- MATERIAL PROVIDED
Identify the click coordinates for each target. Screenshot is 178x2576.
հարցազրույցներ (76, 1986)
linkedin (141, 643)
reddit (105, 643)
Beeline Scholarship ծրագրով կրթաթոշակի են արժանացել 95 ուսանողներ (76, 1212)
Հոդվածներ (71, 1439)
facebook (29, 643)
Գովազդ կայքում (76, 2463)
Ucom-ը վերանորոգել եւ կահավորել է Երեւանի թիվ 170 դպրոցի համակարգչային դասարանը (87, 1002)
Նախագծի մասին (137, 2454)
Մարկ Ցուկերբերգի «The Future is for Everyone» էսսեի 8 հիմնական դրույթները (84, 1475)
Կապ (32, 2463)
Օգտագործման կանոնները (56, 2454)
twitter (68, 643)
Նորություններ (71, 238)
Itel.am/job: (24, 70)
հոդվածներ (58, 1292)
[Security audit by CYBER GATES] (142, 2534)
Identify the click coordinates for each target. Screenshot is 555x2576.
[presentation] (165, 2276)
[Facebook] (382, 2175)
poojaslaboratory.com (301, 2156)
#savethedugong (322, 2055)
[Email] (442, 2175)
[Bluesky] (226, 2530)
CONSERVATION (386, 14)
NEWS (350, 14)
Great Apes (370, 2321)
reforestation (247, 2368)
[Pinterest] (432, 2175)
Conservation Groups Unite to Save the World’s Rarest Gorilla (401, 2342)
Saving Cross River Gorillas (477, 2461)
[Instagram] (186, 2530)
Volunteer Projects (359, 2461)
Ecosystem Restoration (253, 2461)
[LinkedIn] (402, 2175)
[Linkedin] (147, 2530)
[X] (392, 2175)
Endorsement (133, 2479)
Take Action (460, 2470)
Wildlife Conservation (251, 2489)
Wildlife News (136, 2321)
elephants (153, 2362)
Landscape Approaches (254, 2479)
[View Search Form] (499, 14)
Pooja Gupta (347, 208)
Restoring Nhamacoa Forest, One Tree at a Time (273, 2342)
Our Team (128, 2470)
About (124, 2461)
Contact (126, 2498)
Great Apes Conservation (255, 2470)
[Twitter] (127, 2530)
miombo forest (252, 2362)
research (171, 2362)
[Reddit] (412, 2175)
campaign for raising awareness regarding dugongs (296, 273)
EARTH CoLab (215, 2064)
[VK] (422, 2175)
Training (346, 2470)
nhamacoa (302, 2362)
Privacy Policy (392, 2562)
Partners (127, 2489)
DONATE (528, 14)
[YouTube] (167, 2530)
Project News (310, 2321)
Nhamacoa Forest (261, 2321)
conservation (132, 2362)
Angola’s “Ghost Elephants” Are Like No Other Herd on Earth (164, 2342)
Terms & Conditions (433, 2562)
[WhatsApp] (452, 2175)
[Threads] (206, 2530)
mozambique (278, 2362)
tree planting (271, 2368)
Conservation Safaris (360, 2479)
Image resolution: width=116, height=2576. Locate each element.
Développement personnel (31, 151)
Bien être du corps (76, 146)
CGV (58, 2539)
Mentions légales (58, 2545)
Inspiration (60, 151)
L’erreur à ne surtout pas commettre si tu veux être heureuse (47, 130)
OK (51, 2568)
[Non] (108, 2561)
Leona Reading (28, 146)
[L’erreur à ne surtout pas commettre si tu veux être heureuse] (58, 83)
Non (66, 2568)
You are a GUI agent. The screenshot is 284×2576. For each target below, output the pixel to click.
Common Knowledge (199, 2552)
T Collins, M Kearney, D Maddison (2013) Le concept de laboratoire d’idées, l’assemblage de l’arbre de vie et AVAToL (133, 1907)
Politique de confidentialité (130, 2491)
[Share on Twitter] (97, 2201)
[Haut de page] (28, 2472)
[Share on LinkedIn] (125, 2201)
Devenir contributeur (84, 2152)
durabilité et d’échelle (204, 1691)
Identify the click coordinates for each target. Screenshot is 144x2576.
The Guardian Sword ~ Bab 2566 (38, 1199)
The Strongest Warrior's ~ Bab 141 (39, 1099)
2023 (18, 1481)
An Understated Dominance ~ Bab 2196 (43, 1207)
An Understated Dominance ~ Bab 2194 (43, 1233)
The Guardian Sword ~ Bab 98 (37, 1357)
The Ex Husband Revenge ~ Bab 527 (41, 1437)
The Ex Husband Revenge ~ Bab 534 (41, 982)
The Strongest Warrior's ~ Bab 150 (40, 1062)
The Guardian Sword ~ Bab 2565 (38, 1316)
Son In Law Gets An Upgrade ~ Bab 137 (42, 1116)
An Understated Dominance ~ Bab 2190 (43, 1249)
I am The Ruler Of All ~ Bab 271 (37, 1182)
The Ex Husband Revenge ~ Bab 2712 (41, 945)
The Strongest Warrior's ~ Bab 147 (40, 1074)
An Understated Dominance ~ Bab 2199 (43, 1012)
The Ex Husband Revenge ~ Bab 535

- WHAT YOU WILL DO
For the lines above, output exactly those from the line containing "conservation (132, 2362)" through the line containing "Leona Reading (28, 146)", and skip the others.

- ANSWER FOR THE TASK
conservation (132, 2362)
Angola’s “Ghost Elephants” Are Like No Other Herd on Earth (164, 2342)
Terms & Conditions (433, 2562)
[WhatsApp] (452, 2175)
[Threads] (206, 2530)
mozambique (278, 2362)
tree planting (271, 2368)
Conservation Safaris (360, 2479)
Image resolution: width=116, height=2576. Locate each element.
Développement personnel (31, 151)
Bien être du corps (76, 146)
CGV (58, 2539)
Mentions légales (58, 2545)
Inspiration (60, 151)
L’erreur à ne surtout pas commettre si tu veux être heureuse (47, 130)
OK (51, 2568)
[Non] (108, 2561)
Leona Reading (28, 146)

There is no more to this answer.